» **Directions for this task**
Every line below that contains "toolbar" is to be copied.

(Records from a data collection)
----
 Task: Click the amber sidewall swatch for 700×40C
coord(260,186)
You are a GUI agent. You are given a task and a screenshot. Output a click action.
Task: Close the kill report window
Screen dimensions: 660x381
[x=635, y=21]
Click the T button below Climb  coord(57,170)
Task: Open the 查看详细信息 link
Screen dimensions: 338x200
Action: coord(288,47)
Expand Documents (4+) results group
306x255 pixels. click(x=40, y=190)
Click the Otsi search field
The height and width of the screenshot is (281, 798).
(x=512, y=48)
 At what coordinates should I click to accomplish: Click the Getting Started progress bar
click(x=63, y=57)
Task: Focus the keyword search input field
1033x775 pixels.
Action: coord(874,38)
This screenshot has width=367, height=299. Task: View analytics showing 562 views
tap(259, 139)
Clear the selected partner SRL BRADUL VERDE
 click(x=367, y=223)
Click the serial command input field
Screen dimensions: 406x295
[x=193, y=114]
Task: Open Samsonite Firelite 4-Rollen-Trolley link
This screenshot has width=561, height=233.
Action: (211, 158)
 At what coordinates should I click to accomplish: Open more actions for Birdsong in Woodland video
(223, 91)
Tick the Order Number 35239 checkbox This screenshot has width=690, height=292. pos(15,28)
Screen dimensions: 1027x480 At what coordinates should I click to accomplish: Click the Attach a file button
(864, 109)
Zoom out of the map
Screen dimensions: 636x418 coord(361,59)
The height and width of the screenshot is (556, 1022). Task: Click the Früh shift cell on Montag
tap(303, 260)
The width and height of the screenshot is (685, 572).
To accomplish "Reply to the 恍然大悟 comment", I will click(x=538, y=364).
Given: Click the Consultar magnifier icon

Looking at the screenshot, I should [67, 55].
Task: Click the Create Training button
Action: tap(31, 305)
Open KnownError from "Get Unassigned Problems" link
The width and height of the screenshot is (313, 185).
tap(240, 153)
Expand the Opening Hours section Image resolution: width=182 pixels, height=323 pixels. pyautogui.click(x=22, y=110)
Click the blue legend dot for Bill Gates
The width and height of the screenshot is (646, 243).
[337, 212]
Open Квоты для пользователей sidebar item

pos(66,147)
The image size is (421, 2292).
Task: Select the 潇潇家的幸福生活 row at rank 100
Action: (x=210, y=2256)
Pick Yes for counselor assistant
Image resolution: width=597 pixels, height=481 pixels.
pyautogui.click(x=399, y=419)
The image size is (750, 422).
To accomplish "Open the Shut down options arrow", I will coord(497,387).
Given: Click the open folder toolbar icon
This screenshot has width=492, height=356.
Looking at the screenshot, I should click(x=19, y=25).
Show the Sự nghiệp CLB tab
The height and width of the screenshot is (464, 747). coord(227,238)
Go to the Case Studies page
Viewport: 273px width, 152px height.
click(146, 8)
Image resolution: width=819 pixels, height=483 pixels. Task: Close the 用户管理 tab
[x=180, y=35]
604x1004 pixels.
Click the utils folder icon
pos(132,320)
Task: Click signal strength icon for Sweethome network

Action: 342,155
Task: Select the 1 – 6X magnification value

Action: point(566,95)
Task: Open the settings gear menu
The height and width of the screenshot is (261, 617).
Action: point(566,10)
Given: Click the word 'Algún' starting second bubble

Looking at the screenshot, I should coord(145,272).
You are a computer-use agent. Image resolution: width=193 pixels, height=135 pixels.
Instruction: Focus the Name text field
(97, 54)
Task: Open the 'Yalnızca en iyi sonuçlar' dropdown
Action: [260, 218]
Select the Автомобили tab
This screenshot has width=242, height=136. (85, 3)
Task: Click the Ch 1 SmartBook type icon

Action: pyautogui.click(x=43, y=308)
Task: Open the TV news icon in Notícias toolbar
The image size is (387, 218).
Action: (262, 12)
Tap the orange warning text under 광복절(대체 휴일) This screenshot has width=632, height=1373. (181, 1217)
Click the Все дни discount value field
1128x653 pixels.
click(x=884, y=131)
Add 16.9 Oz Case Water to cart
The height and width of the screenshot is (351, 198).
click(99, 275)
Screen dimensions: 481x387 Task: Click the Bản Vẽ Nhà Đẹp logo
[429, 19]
----
» **Answer box**
Given: Click the open folder toolbar icon
Task: Open the TV news icon in Notícias toolbar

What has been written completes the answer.